Growing up in her Pittsburgh neighborhood, she attended Catholic
grade school and enjoyed the love of a large family. She married later
in life and moved with her new husband to Florida, so very far away from
everything she held dear. She and her husband owned a small grocery and
in a few short years, she had a daughter... the apple of her eye.
In time, she grew weary of her husband's drinking, of his womanizing,
and ultimately of his physical expressions of anger. She knew she had
to get away and build a new life for her daughter and herself.
She was ashamed to tell her family of the true circumstances
regarding her marriage. They'd warned her he drank too much, but she had
been stubborn and in love. And she certainly didn't want to tell her
Catholic family that she needed a divorce. It was 1950, and women just
didn't leave their husbands and strike out on their own.
But she was going to ... so she secretly saved up money, then packed
up clothes for herself and her daughter into two suitcases. She boarded
a train in Florida and traveled to Norfolk, VA. Besides the clothes on
their back and in their suitcases, they had no other belongings. She
knew no one in Norfolk. But she was determined to make a life for her
daughter that was safer and peaceful.
She took a civil service job at the Navy Base and eventually bought a
little house in a peaceful neighborhood. She watched her daughter grow,
finish school, get married, and start her own family nearby.
She was an incredible woman who smoked more cigarettes that some
would think humanly possible. She always had a cup of tea steaming on
the table. When family would travel in from Pittsburgh there would be
big dinners and a house full of laughter. She grew pretty flowers in her
back yard and spoiled her grandchildren.

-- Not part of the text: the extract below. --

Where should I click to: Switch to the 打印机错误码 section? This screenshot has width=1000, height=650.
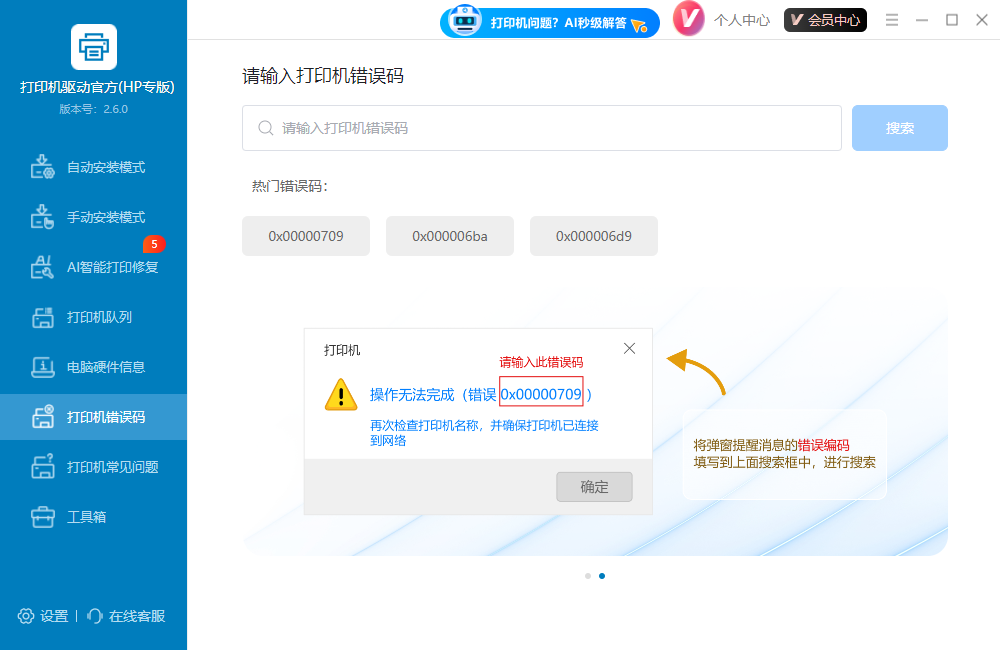click(44, 417)
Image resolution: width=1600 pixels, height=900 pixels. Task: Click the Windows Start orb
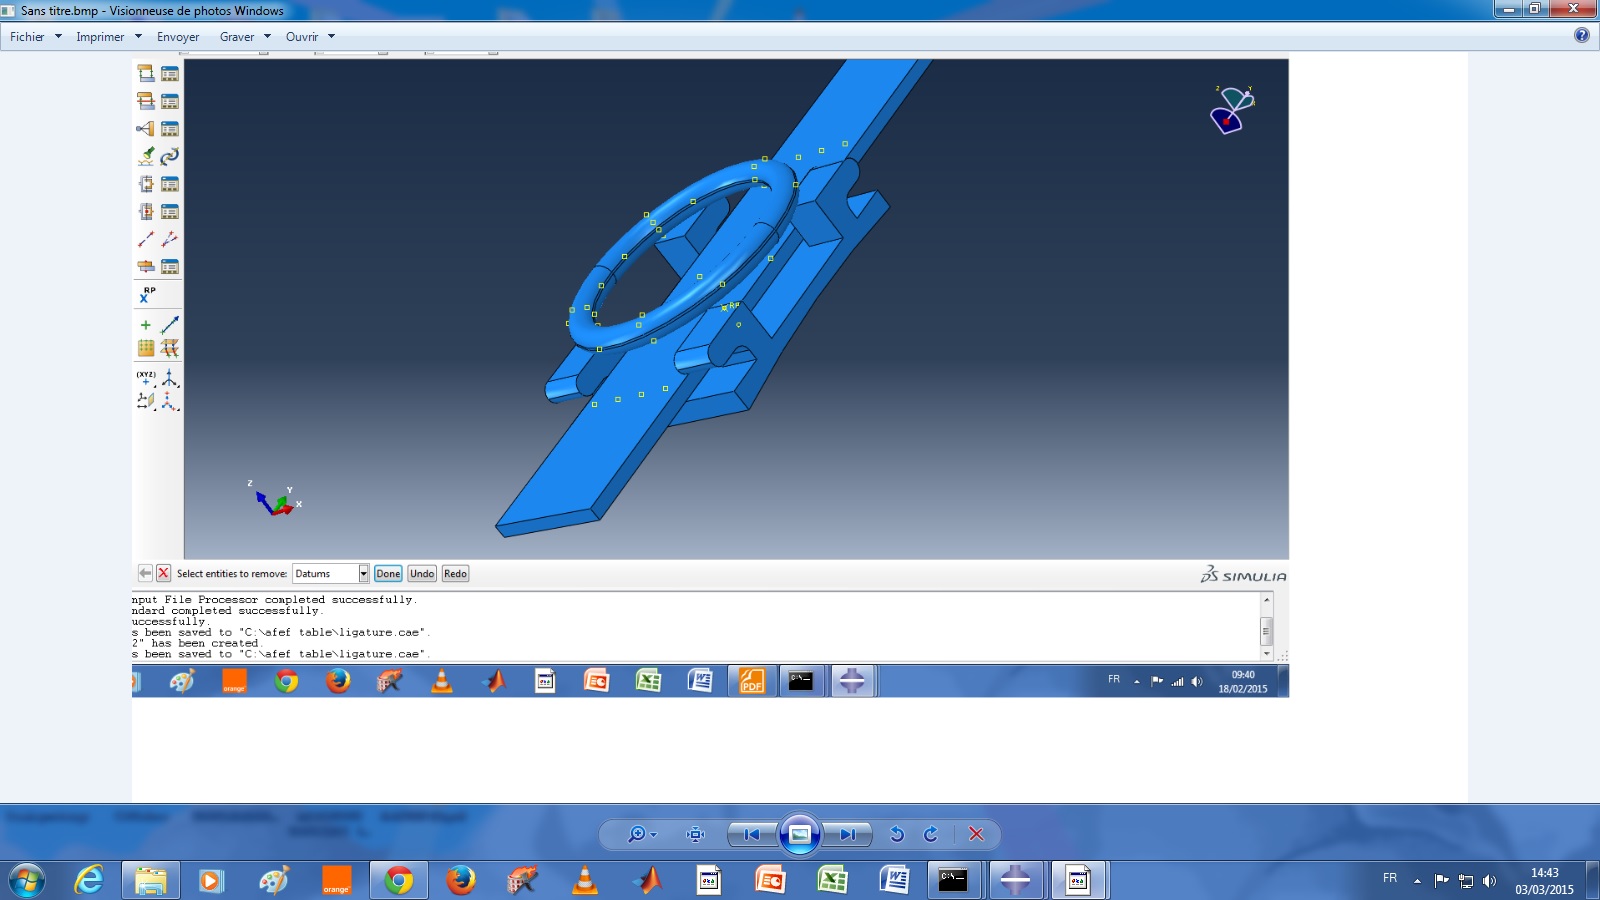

She was independent and smart
and never slowed down till a stroke took her from this earth, on October
4, 1984 just 2 days before her birthday... our birthday.
I always loved the idea of having the same birthday as my
Grandmother. We would have two cakes, and she always had so many more
candles on her cake than I did! It was just one of the many things that
bonded the two of us together.
It's been 28 years since she left this Earth, but her spirit lives
on! Whenever I begin to question how I will manage this raising of two
children, so far from my family (but where I was led), I think of
her. I know if she can do it, so can I, in God's grace. I can't wait to sit down and
have a cup of tea with her when I get to the other side.
(I originally wrote this in 2008, and it's been languishing in an archive of notes... today seemed a good day to pull it out again).